Romanos 6:5
Porque si fuimos plantados juntamente en él á la semejanza de su muerte, así también lo seremos á la de su resurrección:
Referencia cruzada
Romanos 6:8-12 desarrolla la lógica de morir y vivir con Cristo, exponiendo directamente la unión en resurrección prometida en Romanos 6:5.
Romanos 6:2 introduce el morir al pecado; el versículo 5 explica que esa muerte es unión con Cristo que lleva a la resurrección — progresión lógica.
En Romanos 6:3, el bautismo en la muerte de Cristo establece la base para la unión en muerte y resurrección descrita aquí.
Romanos 8:11 vincula la vida de resurrección mencionada aquí con el Espíritu que mora en nosotros, quien también dará vida a nuestros cuerpos mortales.
Juan 12:24 ilustra que un grano muere para producir vida, análogo directamente a morir con Cristo y luego resucitar.
Efesios 2:5 afirma que Dios nos dio vida juntamente con Cristo aun estando muertos, haciendo eco directo de la unión en resurrección prometida en Romanos 6:5.

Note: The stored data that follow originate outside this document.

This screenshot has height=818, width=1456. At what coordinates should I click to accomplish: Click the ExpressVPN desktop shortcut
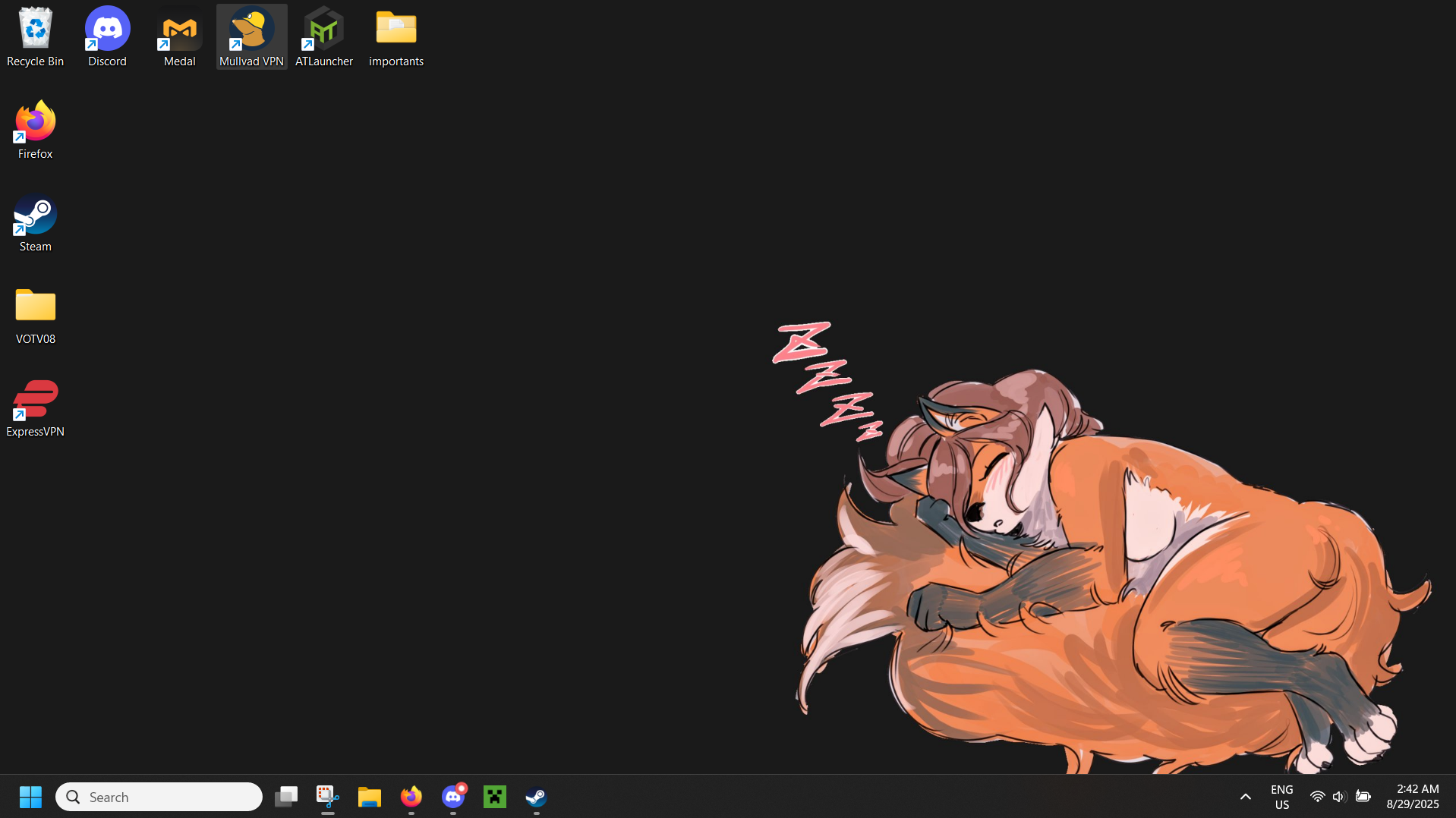(35, 407)
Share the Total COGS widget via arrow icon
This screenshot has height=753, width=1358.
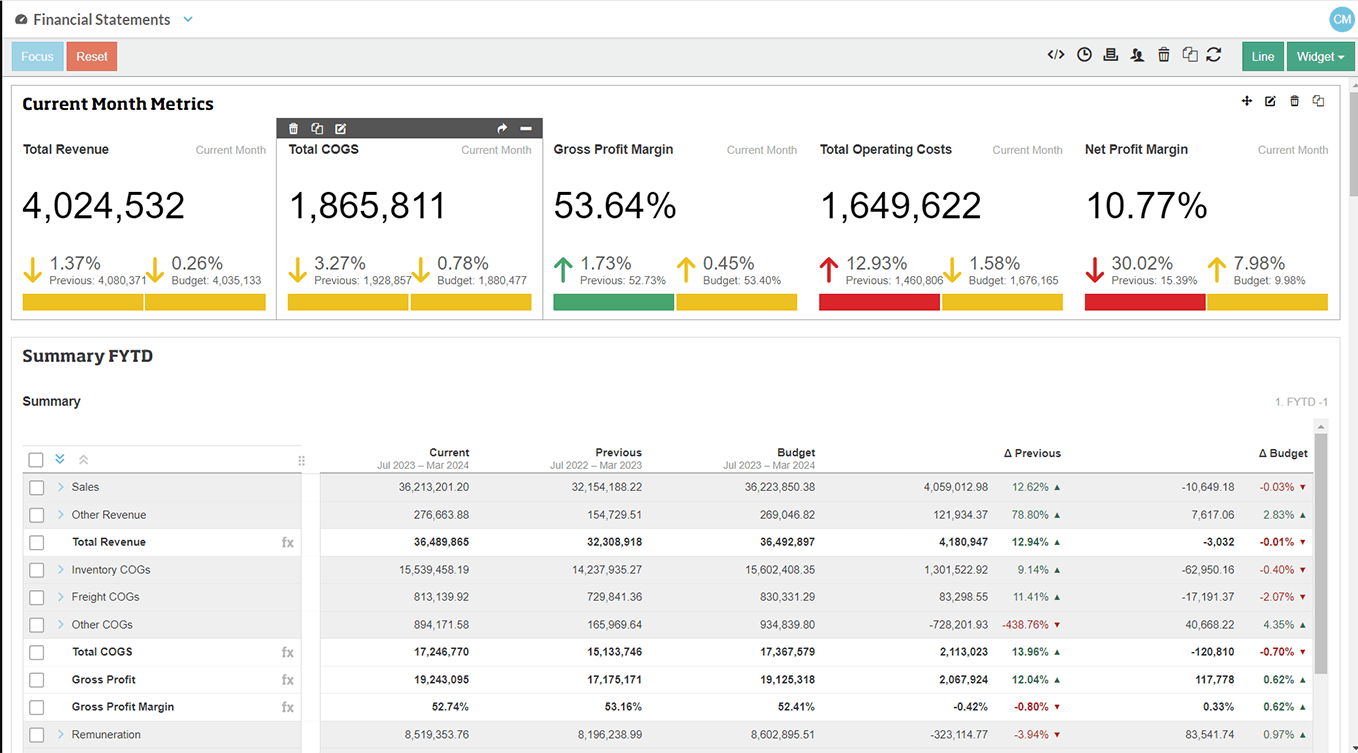pyautogui.click(x=502, y=128)
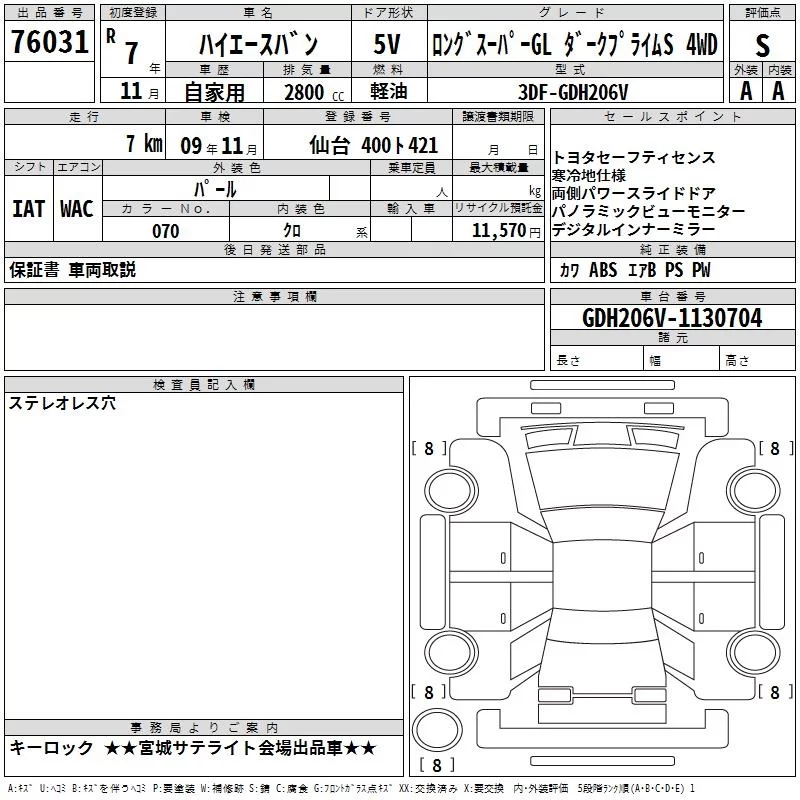Click the rear-right tire marker [8] beside rear wheel
Screen dimensions: 800x800
(x=774, y=692)
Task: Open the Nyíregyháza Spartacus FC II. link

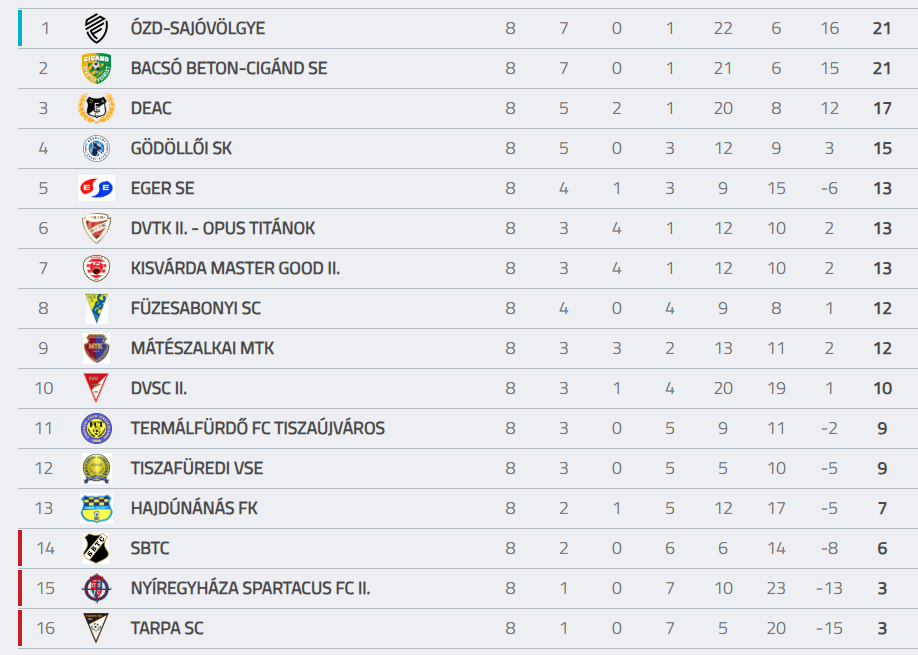Action: coord(250,588)
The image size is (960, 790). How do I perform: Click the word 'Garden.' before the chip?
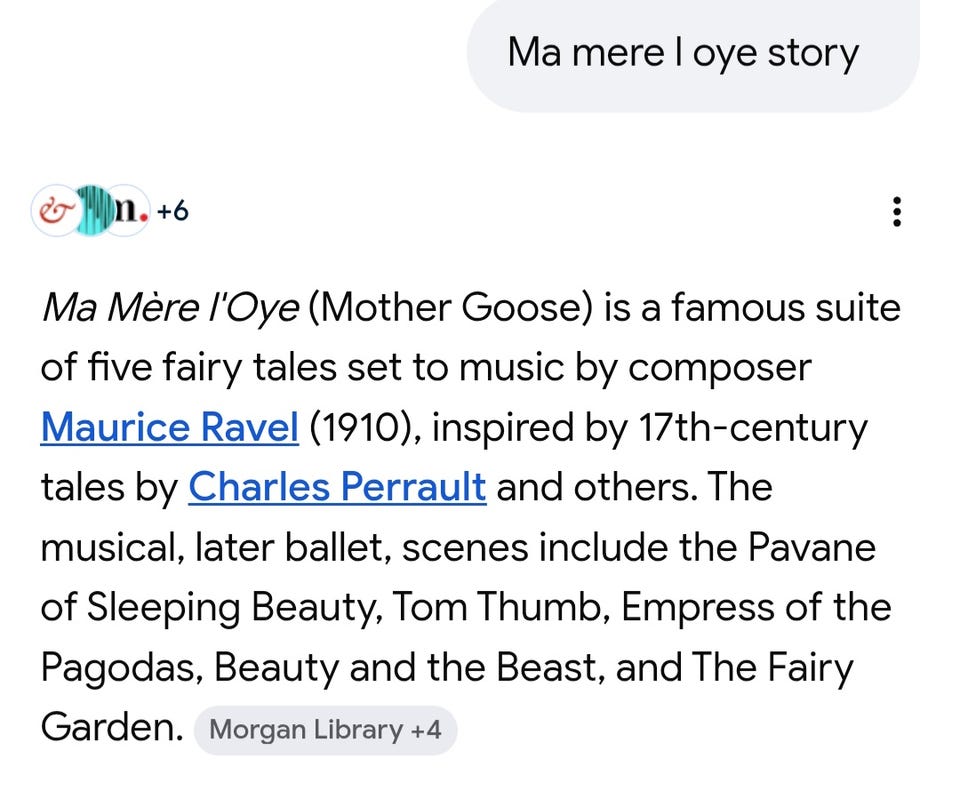click(111, 728)
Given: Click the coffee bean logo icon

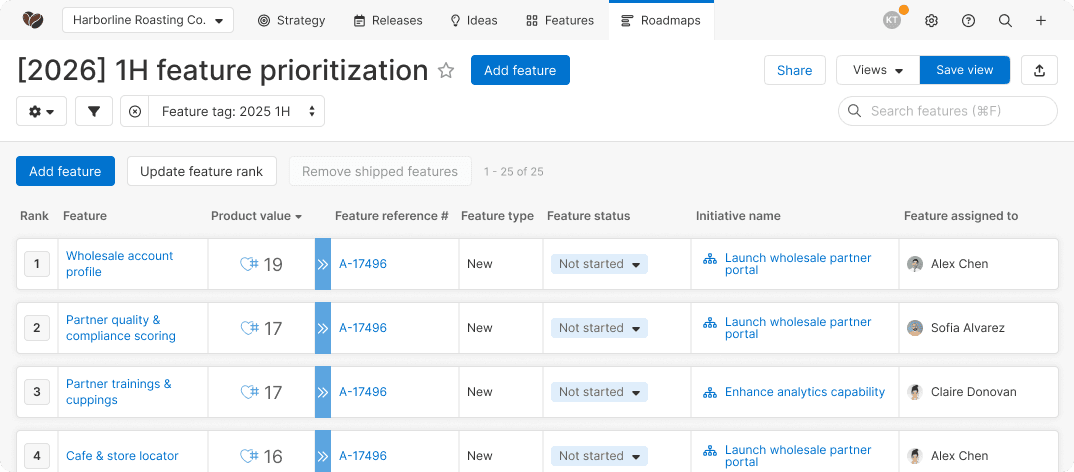Looking at the screenshot, I should pos(33,20).
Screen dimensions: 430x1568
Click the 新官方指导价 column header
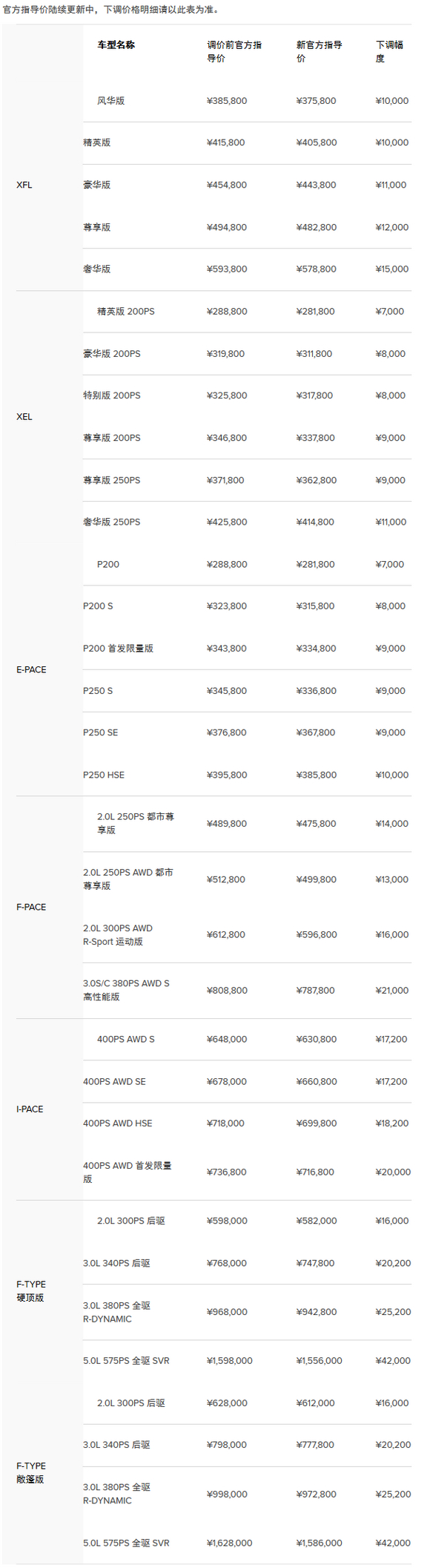320,52

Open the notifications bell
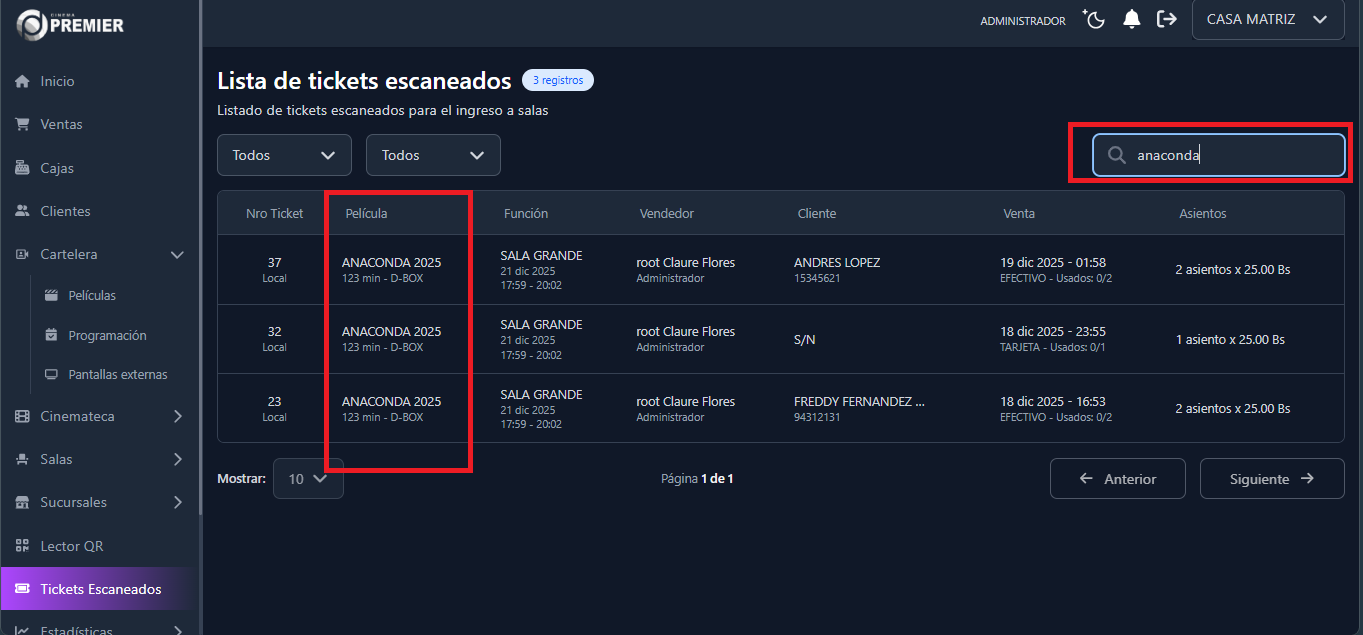1131,19
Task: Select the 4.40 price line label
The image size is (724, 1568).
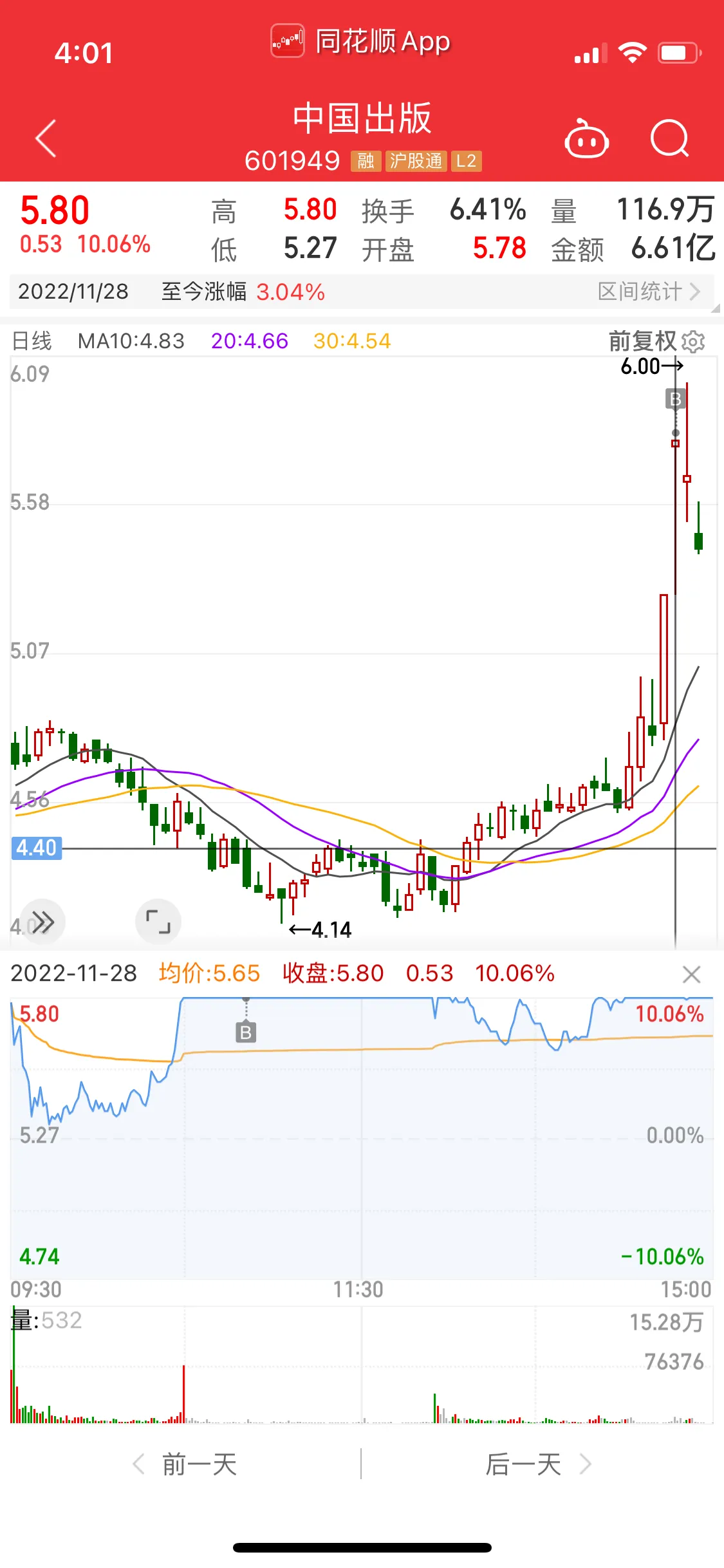Action: point(37,848)
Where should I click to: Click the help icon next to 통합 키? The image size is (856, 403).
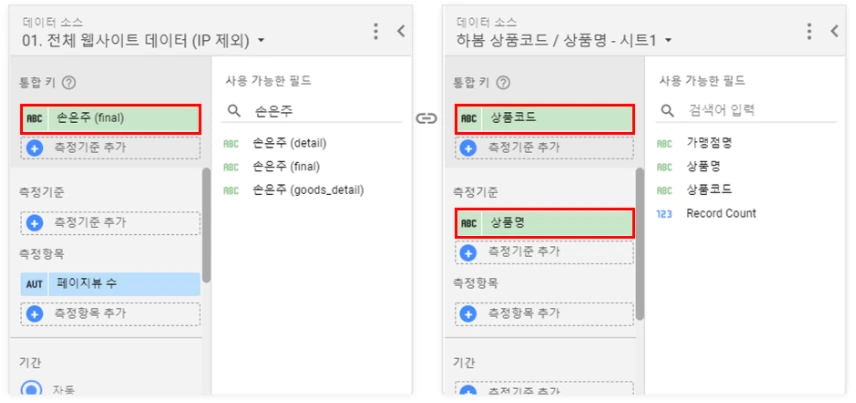pyautogui.click(x=69, y=84)
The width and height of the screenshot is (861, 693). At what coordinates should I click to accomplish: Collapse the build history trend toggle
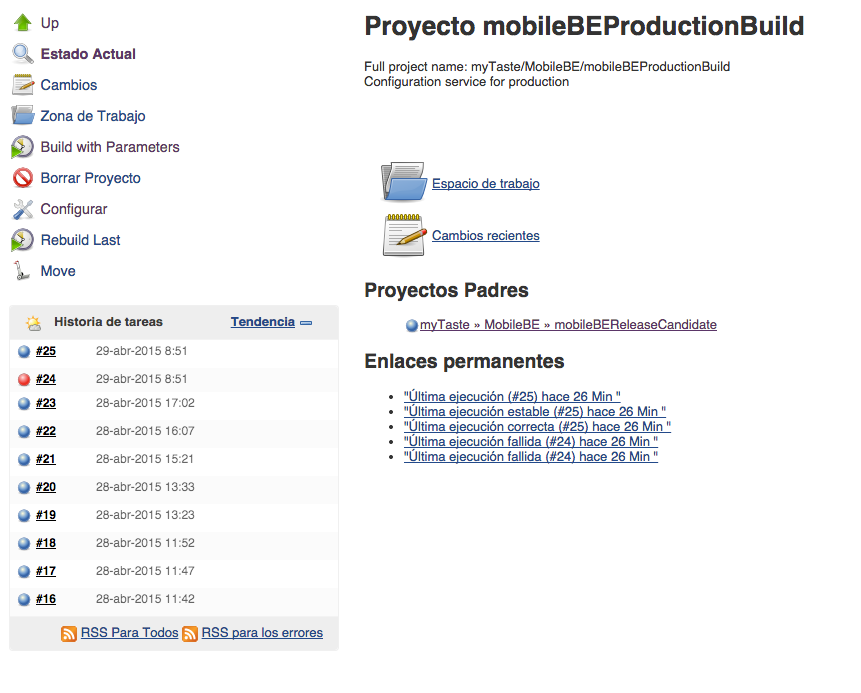tap(306, 323)
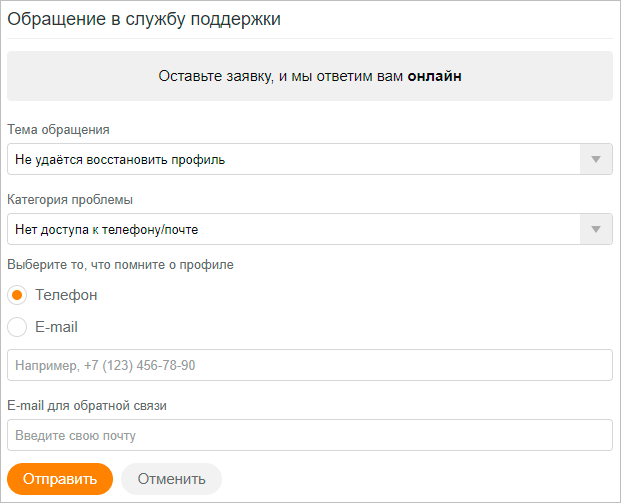Select the Телефон radio button circle
The height and width of the screenshot is (503, 621).
click(17, 295)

Filipenses 3:10 equipara la 'participación en sus padecimientos' y el poder de resurrección, coincidiendo con la unión en muerte y resurrección aquí.
Colosenses 2:12 paralela directamente ser sepultados y resucitados con Cristo mediante el bautismo, reforzando la unión en muerte y resurrección aquí.
Colosenses 3:1 extrae la implicación ética de haber resucitado con Cristo, instando a un enfoque celestial como resultado de la unión aquí descrita.
2 Timoteo 2:11 reafirma sucintamente el principio: si morimos con Él, también viviremos con Él, haciendo eco de la promesa aquí.
Efesios 1:20 destaca la resurrección y exaltación de Cristo, el modelo de nuestra unión con Él en la resurrección aquí.